We begin our reflection on Chapters in the Franciscan Tradition with a small clarification of the word that Francis of Assisi used: “What does capitulum mean?”
Since the 8th century monks, after Prime, gathered to listen to the reading of a “chapter” (capitulum) of the Rule of St. Benedict. Bit by bit, the meeting itself came to be called “the chapter,” and the room where it was held, “the chapter room.” In monasteries there were “chapters” of two types:
1) The first was for Consultation: the abbot asked the advice of the community on some issue;
2) The second was for Formation: the abbot commented on the reading from the Rule.
The “General Chapter” was established by the Cistercians in 1195. All the abbots met each year at Cîteaux (France).
In November 1215, the Fourth Lateran Council, that Francis attended, decided that religious orders must celebrate chapters periodically, as a means for reform of religious life, following the example of the Cistercians:
In every ecclesiastical province there shall be held every three years, saving the right of the diocesan ordinaries, a general chapter of abbots and of priors having no abbots, who have not been accustomed to celebrate such chapters.
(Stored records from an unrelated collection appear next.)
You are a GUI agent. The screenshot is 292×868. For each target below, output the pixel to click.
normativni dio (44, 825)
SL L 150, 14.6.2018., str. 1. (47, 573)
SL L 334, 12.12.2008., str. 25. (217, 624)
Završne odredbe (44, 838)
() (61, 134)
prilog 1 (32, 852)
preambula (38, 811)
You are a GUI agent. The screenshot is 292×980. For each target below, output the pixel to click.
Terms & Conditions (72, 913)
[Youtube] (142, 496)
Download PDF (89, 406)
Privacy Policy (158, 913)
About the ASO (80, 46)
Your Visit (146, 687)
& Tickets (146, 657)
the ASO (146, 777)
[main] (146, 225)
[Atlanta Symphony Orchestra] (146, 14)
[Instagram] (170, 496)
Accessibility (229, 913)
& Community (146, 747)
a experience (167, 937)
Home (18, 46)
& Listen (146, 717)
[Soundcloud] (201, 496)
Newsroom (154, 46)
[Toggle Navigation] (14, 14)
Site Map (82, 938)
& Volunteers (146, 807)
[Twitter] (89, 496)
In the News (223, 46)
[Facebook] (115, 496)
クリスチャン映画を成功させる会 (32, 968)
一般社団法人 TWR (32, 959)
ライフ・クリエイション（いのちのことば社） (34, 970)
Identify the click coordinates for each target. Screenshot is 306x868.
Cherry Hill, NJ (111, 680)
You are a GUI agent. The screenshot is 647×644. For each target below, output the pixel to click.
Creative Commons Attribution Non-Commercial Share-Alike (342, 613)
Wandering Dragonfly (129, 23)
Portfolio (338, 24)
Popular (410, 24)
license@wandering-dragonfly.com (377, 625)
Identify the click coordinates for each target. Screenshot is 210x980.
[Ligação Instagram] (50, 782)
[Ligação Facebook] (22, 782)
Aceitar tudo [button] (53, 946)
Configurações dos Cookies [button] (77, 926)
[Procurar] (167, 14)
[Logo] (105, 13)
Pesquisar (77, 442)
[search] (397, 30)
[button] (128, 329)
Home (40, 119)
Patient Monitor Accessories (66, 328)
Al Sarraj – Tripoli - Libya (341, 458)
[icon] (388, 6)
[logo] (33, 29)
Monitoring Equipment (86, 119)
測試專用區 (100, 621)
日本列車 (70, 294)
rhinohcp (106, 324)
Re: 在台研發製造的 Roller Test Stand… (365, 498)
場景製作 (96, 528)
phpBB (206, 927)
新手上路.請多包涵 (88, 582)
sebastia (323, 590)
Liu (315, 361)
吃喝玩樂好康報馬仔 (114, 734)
This shall be held in a monastery best adapted to this purpose and shall be attended by all who are not canonically impeded, with this restriction, however, that no one bring with him more than six horses and eight persons. In inaugurating this new arrangement, let two neighboring abbots of the Cistercian order be invited to give them counsel and opportune assistance, since among them the celebration of such chapters is of long standing. These two Cistercians shall without hindrance choose from those present two whom they consider the most competent, and these four shall preside over the entire chapter, so that no one of these four may assume the authority of leadership; should it become expedient, they may be changed by prudent deliberation. Such a chapter shall be celebrated for several consecutive days according the custom of the Cistercian order. During its deliberations careful attention is to be given to the reform of the order and to regular observance, and what has been enacted with the approval of the four shall be observed inviolably by all, excuses, contradictions, and appeals to the contrary notwithstanding. In each of these chapters the place for the holding of the following one is to be determined. All those in attendance, even if for want of room many must occupy other houses, must live the vita communis and bear proportionately all common expenses. In the same chapter religious and prudent persons should be appointed who, in our name, shall visit every abbey in the province, not only of monks but also of nuns, according to a form prescribed for them, correcting and reforming those things that need correction and reform….
(Lateran Council IV, canon 12)
Francis and his early companions began regular meetings for mutual encouragement and support, admonition and correction early in their life together. Each of these would later be called capitulum (“chapter”) after the example of the Cistercians.